La spesa per le infrastrutture potrebbe tirarci fuori dalla situazione in cui ci ha gettati il Covid-19? Pare di sì. A pensarlo e a sollecitare un piano shock per rilanciare investimenti e infrastrutture stavolta non è Matteo Renzi. Lo sostiene S&P Global, uno dei principali fornitori al mondo di analisi e di ricerche.

I governi di tutto il mondo stanno cercando di reagire al Covid-19 e lo stimolo all’economia ha già raggiunto livelli record (proprio ieri Francia e Germania hanno lanciato il piano per «la ripresa dell’economia europea»), ma un nuovo report di S&P Global esorta gli Stati Uniti di stanziare 2,1 trilioni di dollari (la cifra si basa su un’iniziativa bipartisan che l’anno scorso non è andata in porto) per ricostruire le loro infrastrutture.

Gli Stati Uniti hanno perso l’occasione per avviare una grande ricostruzione con il pacchetto di stimolo economico del 2009, sostiene il report, ma ora ne hanno un’altra, e se si coglie la palla al balzo, i benefici economici, secondo il modello di S&P Global, sarebbero considerevoli. «L’economia potrebbe trarre ancora vantaggio dall’aumento della spesa per le infrastrutture. In effetti, nel nostro scenario, calcoliamo che se gli Stati Uniti aumentassero la spesa annuale del governo a vantaggio delle nostre infrastrutture fatiscenti di 2,1 trilioni di dollari su un orizzonte di 10 anni, aggiungerebbero nei prossimi 10 anni 5,7 trilioni di dollari al PIL», scrive S&P. Inoltre, «potrebbero creare 2,3 milioni di posti di lavoro entro il 2024».

Osservando che dal 2013 le infrastrutture americane ottengono dalla American Society of Civil Engineers a malapena un «D + grade» (un voto appena sufficiente) e che il Superstorm Sandy ha dimostrato la necessità di un loro ammodernamento anche per resistere al clima, la relazione chiede qualcosa di simile alla costruzione del sistema autostradale nazionale del 1959.

Gli economisti, si sa, considerano le infrastrutture un moltiplicatore economico globale e la relazione rileva che la crescita media del PIL statunitense è in ritardo rispetto ai livelli precedenti alla costruzione della rete autostradale. La crescita del Pil americano negli ultimi 10 anni è oscillata attorno al 2,25%: un terzo del tasso di crescita del 1959, quando fu costruito l’Eisenhower Interstate Highway System.

Alla luce degli insegnamenti del Covid-19, la relazione chiede tuttavia anche un altro tipo di spesa per le infrastrutture,  diretta ai sistemi sanitari, sottolineando che sarebbe meglio arrivare preparati alla prossima pandemia.

■ Domande:
A: Elenca tutti gli anni scritti in cifre nel testo sulle infrastrutture, ognuno una sola volta.
B: Prosegui il testo sulle infrastrutture dal punto in cui si ferma.

■ Estratti dei dati:

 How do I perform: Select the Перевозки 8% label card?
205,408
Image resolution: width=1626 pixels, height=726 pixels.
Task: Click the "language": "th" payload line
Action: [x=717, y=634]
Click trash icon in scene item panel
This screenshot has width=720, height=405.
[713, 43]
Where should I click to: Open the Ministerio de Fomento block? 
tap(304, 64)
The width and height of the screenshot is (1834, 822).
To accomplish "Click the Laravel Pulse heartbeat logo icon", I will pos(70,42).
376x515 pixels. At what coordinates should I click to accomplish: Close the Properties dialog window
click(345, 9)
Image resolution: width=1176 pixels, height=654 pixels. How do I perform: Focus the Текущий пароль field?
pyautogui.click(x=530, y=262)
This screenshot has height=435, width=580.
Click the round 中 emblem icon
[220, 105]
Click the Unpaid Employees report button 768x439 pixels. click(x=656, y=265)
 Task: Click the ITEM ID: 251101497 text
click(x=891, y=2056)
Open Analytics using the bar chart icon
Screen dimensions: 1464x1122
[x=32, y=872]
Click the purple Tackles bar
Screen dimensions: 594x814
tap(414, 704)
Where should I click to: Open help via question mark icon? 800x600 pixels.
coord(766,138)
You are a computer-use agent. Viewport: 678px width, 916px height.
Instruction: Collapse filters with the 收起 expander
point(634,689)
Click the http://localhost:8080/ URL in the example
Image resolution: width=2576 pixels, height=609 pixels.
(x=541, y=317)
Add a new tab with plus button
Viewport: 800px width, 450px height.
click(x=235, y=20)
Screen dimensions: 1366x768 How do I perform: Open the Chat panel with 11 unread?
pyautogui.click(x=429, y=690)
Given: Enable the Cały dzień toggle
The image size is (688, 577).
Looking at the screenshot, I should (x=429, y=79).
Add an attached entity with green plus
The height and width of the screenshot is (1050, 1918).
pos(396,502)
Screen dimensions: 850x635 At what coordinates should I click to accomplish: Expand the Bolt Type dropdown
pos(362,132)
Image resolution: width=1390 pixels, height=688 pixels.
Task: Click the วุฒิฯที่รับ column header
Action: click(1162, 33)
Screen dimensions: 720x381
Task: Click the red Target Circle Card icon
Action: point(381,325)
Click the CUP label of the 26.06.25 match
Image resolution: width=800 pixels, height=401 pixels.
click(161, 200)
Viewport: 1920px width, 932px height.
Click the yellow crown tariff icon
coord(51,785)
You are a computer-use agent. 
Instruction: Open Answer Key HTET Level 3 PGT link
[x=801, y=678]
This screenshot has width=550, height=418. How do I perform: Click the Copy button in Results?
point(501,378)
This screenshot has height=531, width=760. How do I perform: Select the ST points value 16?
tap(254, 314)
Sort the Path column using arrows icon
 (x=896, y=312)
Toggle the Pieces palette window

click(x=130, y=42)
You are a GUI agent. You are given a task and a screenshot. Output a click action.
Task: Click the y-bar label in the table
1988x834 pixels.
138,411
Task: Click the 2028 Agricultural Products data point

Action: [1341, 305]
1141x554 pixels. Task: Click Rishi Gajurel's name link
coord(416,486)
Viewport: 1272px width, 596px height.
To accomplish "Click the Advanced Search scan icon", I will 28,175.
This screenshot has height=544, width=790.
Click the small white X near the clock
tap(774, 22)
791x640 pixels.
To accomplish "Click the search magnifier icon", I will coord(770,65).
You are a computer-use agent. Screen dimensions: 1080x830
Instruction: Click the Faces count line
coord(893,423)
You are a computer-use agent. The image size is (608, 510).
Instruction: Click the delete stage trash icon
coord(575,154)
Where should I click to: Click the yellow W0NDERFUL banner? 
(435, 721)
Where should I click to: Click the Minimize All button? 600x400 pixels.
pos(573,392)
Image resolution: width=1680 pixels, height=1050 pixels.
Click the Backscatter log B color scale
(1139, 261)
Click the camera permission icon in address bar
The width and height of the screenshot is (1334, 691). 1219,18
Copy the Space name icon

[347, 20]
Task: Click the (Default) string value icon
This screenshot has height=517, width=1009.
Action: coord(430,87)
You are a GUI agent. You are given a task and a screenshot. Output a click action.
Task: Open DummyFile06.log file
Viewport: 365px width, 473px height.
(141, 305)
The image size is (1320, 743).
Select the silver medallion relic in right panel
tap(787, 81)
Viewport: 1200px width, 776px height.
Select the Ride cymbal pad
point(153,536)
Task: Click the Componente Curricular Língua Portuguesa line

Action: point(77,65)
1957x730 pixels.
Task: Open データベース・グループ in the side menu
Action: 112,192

■ Risposte alle domande:
A: 2009, 2013, 1959, 2024

B:
Va da sé che anche l’Italia avrebbe bisogno come il pane di un piano shock per sbloccare opere e investimenti. Il guaio è che, come ha scritto Piero Sansonetti, «esiste un legame indissolubile» tra la possibilità di mettere in moto la ripresa e «l’abbattimento della burocrazia», che nelle attuali condizioni, resta «un ostacolo insormontabile allo sviluppo». Il 54% del tempo di realizzazione di un’opera pubblica è occupato, si sa, dai cosiddetti «tempi di attraversamento»: procedure burocratiche legate a controlli, valutazioni, validazioni, autorizzazioni e altre attività amministrative.

Insomma, «sbloccare tutto», come vorrebbe Renzi, non sarà facile. Il fatto è che la nostra Repubblica è fondata sulla diffidenza e sul presupposto che siamo tutti disonesti. E se non si combatte questa mentalità, non se ne esce.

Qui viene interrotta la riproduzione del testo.